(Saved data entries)
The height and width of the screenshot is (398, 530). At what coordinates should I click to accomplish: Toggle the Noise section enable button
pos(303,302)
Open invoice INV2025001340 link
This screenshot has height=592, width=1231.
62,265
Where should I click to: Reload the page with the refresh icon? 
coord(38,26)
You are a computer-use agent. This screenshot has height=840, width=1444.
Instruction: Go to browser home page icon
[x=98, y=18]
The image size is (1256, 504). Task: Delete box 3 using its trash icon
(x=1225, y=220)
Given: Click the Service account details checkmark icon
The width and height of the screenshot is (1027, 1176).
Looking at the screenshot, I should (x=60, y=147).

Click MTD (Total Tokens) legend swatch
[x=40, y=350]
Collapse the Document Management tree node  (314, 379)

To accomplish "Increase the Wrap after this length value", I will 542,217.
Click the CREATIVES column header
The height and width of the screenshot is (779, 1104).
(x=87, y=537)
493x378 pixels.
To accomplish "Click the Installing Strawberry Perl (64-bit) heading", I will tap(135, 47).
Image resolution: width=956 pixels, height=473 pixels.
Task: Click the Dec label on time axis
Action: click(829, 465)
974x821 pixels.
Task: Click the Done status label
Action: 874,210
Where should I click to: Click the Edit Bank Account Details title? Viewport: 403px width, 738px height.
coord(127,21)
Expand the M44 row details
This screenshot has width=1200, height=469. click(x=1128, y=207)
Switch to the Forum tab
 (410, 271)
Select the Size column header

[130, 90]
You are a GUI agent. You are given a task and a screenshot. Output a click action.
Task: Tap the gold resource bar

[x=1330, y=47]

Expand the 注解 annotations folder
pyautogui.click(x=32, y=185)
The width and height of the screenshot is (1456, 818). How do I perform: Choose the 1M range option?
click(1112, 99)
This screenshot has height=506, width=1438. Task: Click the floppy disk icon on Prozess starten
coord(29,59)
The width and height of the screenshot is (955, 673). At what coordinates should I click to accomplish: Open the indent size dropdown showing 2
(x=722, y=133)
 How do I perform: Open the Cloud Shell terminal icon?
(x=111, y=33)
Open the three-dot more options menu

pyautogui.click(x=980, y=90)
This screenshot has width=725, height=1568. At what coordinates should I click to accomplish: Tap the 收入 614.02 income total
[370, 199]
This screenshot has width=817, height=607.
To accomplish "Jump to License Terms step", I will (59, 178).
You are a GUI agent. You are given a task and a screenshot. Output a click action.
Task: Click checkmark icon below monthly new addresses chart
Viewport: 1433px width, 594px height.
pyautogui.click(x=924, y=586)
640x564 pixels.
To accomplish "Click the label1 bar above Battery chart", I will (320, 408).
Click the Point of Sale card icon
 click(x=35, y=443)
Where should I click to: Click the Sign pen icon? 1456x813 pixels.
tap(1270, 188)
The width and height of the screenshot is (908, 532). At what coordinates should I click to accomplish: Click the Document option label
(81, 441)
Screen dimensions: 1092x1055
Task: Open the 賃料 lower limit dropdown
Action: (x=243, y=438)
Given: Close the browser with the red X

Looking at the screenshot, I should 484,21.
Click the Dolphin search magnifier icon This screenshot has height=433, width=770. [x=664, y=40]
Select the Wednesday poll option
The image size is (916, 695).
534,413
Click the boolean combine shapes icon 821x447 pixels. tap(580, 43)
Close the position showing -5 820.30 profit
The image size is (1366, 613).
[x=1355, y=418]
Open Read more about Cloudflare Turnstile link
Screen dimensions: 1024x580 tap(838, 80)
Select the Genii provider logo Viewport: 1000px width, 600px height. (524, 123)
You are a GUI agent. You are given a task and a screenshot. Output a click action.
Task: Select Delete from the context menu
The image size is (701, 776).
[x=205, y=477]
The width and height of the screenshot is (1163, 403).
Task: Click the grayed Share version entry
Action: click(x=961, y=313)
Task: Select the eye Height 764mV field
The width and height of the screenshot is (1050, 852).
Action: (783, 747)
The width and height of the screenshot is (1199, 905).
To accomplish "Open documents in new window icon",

_Exercise description_
Repeat the entries word for word. Skip none of them.

_Final answer_
The height and width of the screenshot is (398, 530). At what coordinates should I click to accomplish: Toggle the Noise section enable button
pos(303,302)
Open invoice INV2025001340 link
This screenshot has height=592, width=1231.
62,265
Where should I click to: Reload the page with the refresh icon? 
coord(38,26)
You are a computer-use agent. This screenshot has height=840, width=1444.
Instruction: Go to browser home page icon
[x=98, y=18]
The image size is (1256, 504). Task: Delete box 3 using its trash icon
(x=1225, y=220)
Given: Click the Service account details checkmark icon
The width and height of the screenshot is (1027, 1176).
Looking at the screenshot, I should (x=60, y=147).

Click MTD (Total Tokens) legend swatch
[x=40, y=350]
Collapse the Document Management tree node  (314, 379)

To accomplish "Increase the Wrap after this length value", I will 542,217.
Click the CREATIVES column header
The height and width of the screenshot is (779, 1104).
(x=87, y=537)
493x378 pixels.
To accomplish "Click the Installing Strawberry Perl (64-bit) heading", I will tap(135, 47).
Image resolution: width=956 pixels, height=473 pixels.
Task: Click the Dec label on time axis
Action: click(829, 465)
974x821 pixels.
Task: Click the Done status label
Action: 874,210
Where should I click to: Click the Edit Bank Account Details title? Viewport: 403px width, 738px height.
coord(127,21)
Expand the M44 row details
This screenshot has width=1200, height=469. click(x=1128, y=207)
Switch to the Forum tab
 (410, 271)
Select the Size column header

[130, 90]
You are a GUI agent. You are given a task and a screenshot. Output a click action.
Task: Tap the gold resource bar

[x=1330, y=47]

Expand the 注解 annotations folder
pyautogui.click(x=32, y=185)
The width and height of the screenshot is (1456, 818). How do I perform: Choose the 1M range option?
click(1112, 99)
This screenshot has height=506, width=1438. Task: Click the floppy disk icon on Prozess starten
coord(29,59)
The width and height of the screenshot is (955, 673). At what coordinates should I click to accomplish: Open the indent size dropdown showing 2
(x=722, y=133)
 How do I perform: Open the Cloud Shell terminal icon?
(x=111, y=33)
Open the three-dot more options menu

pyautogui.click(x=980, y=90)
This screenshot has width=725, height=1568. At what coordinates should I click to accomplish: Tap the 收入 614.02 income total
[370, 199]
This screenshot has width=817, height=607.
To accomplish "Jump to License Terms step", I will (59, 178).
You are a GUI agent. You are given a task and a screenshot. Output a click action.
Task: Click checkmark icon below monthly new addresses chart
Viewport: 1433px width, 594px height.
pyautogui.click(x=924, y=586)
640x564 pixels.
To accomplish "Click the label1 bar above Battery chart", I will (320, 408).
Click the Point of Sale card icon
 click(x=35, y=443)
Where should I click to: Click the Sign pen icon? 1456x813 pixels.
tap(1270, 188)
The width and height of the screenshot is (908, 532). At what coordinates should I click to accomplish: Click the Document option label
(81, 441)
Screen dimensions: 1092x1055
Task: Open the 賃料 lower limit dropdown
Action: (x=243, y=438)
Given: Close the browser with the red X

Looking at the screenshot, I should 484,21.
Click the Dolphin search magnifier icon This screenshot has height=433, width=770. [x=664, y=40]
Select the Wednesday poll option
The image size is (916, 695).
534,413
Click the boolean combine shapes icon 821x447 pixels. tap(580, 43)
Close the position showing -5 820.30 profit
The image size is (1366, 613).
[x=1355, y=418]
Open Read more about Cloudflare Turnstile link
Screen dimensions: 1024x580 tap(838, 80)
Select the Genii provider logo Viewport: 1000px width, 600px height. (524, 123)
You are a GUI agent. You are given a task and a screenshot. Output a click action.
Task: Select Delete from the context menu
The image size is (701, 776).
[x=205, y=477]
The width and height of the screenshot is (1163, 403).
Task: Click the grayed Share version entry
Action: click(x=961, y=313)
Task: Select the eye Height 764mV field
The width and height of the screenshot is (1050, 852).
Action: (783, 747)
The width and height of the screenshot is (1199, 905).
To accomplish "Open documents in new window icon",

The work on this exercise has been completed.